Mark Regev, Israel’s Ambassador to the United Kingdom was understandably delighted with the agreement, tweeting it was more “excellent news for the rapidly-growing UK-Israel partnership.
More excellent news for the rapidly growing Israel-UK partnership, last year alone worth £7bn in trade. https://t.co/hMNS0qLCSc
— Mark Regev (@MarkRegev) January 23, 2019
Fox and Cohen’s joint announcement came at Davos, Switzerland, host of the World Economic Forum.
“I’m delighted that as Britain prepares to leave the European Union, and to ensure continuity for our businesses in both directions, we’ve reached agreement in principle today with our colleagues in Israel,” said Fox.
“Israel has been one of the most cooperative and productive partners in this relationship, where our trade is already strong and set to go further,” he maintained, adding that it was a “precursor to an even more ambitious agreement in the future.”
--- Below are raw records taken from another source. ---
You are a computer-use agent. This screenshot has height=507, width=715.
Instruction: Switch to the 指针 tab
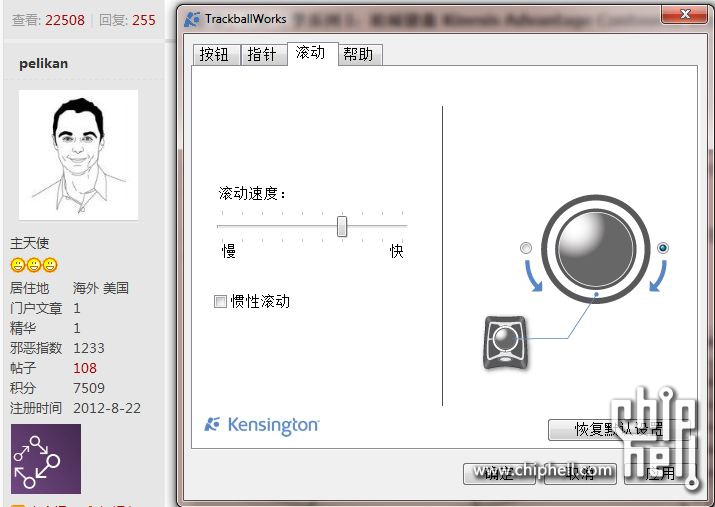[264, 55]

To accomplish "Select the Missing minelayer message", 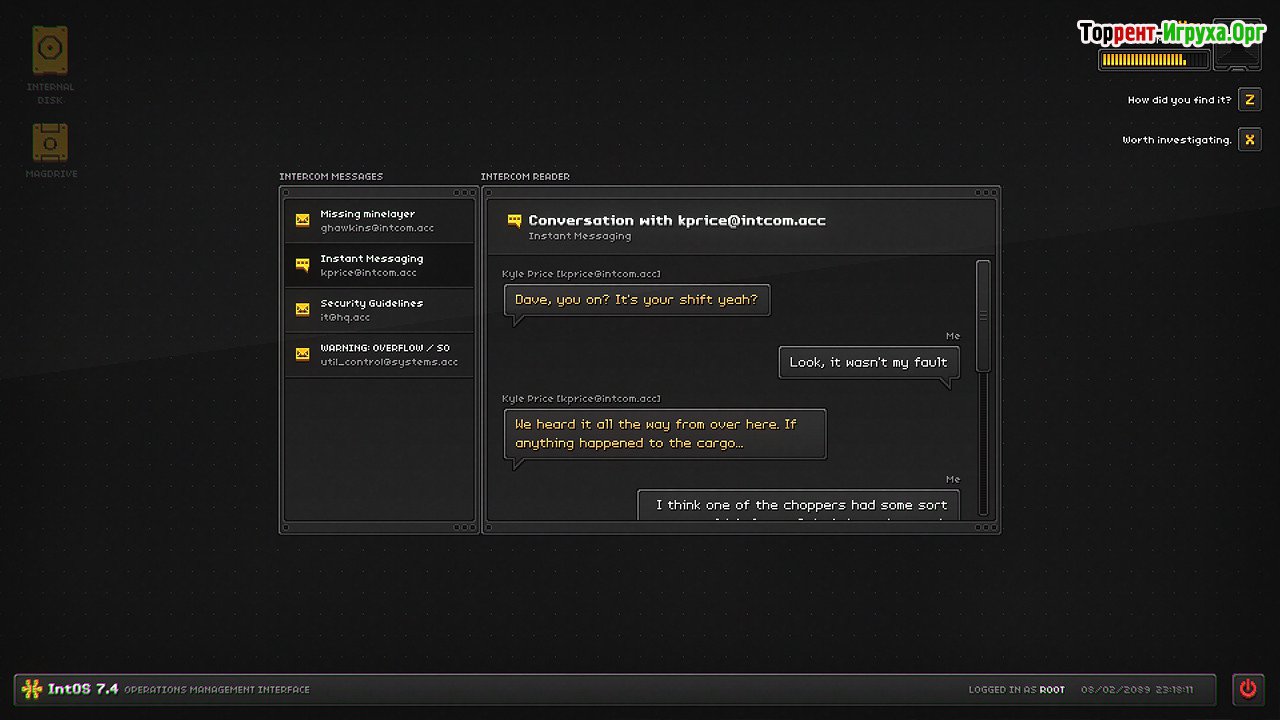I will point(380,221).
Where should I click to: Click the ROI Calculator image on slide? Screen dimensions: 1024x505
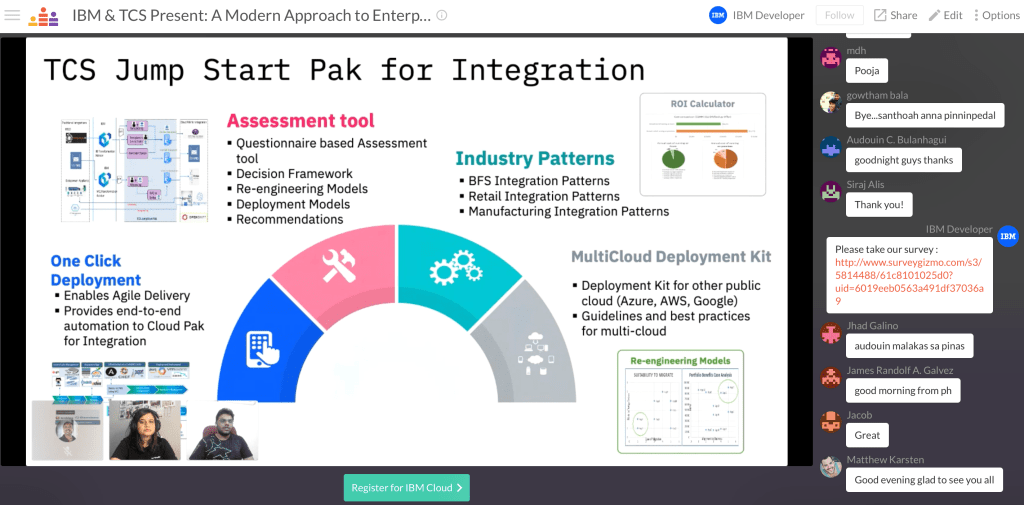point(702,143)
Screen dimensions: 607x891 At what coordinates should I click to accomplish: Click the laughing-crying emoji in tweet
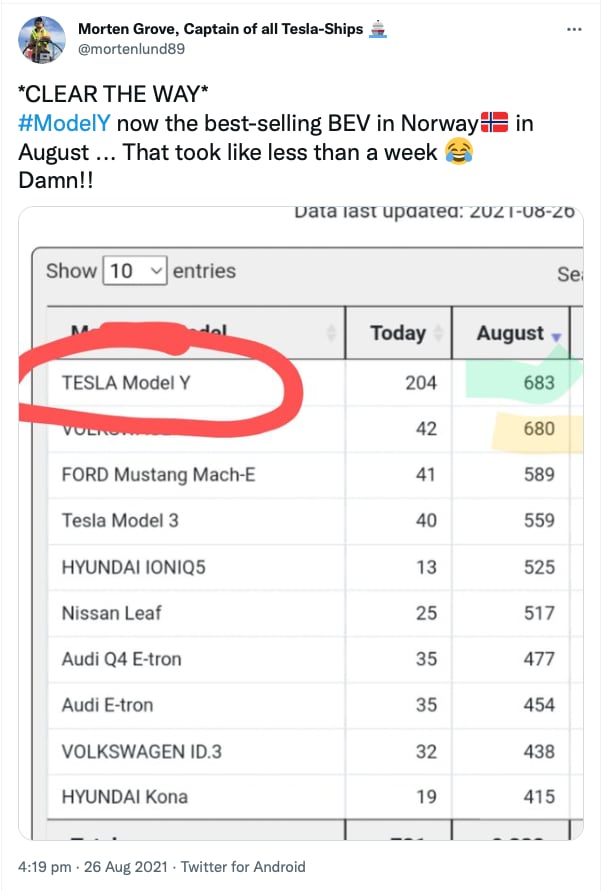(x=458, y=152)
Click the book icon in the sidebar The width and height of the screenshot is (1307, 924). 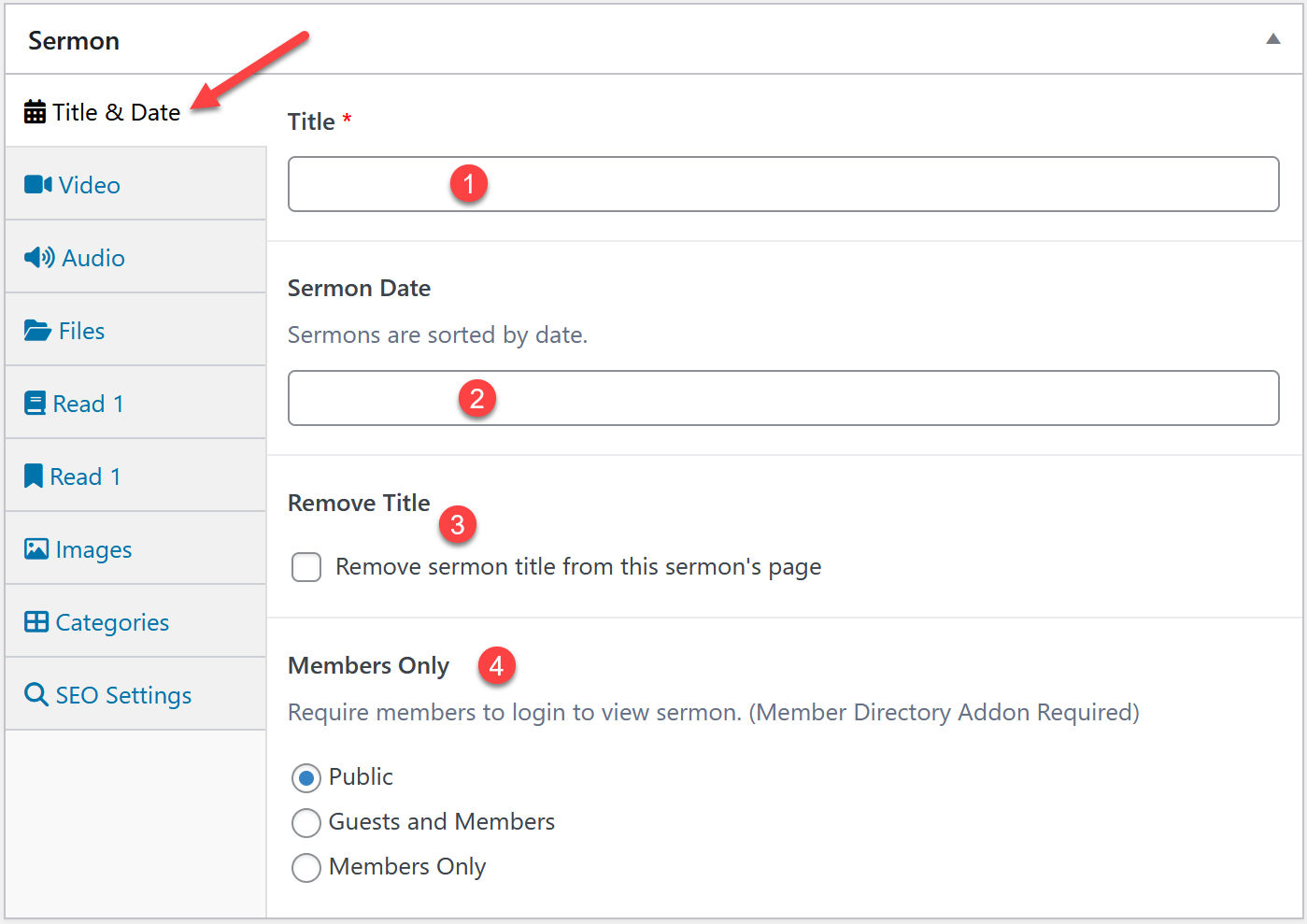coord(35,404)
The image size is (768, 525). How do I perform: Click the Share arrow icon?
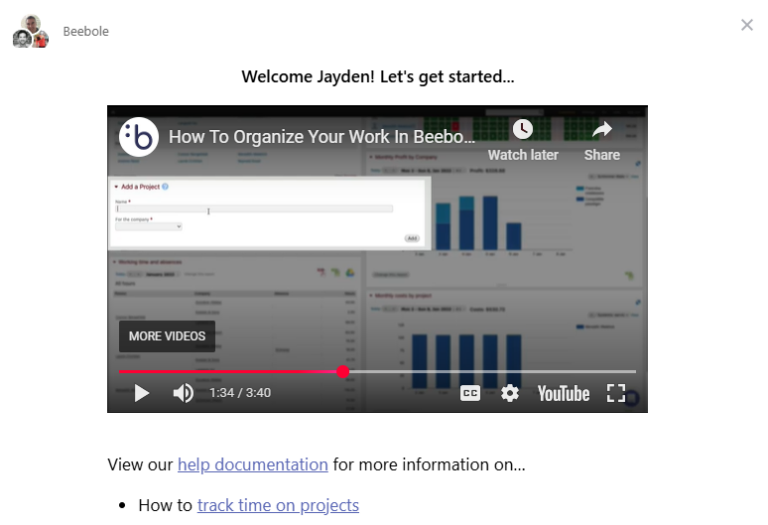(602, 130)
BREAKING News from @Davos: ???????? and ???????? have agreed in principle a UK-Israel agreement. Here is the video of Eli Cohen (Israel’s Minister of the Economy) and I making the announcement at @wef. @netanyahu #FreeTradeIsGREAT #FreeTrade #WEF2019 #wef #wef19 pic.twitter.com/odbZtWr4Uo
— Dr Liam Fox MP (@LiamFox) January 23, 2019
In response, Cohen predicted that the in-principle agreement would “accelerate, increase and strengthen our economic relationship,” with a UK-Israel trade and investment conference scheduled for London in the coming months.
Fox made it clear that he would like to sign trade agreements with other trading partners outside of the European Union.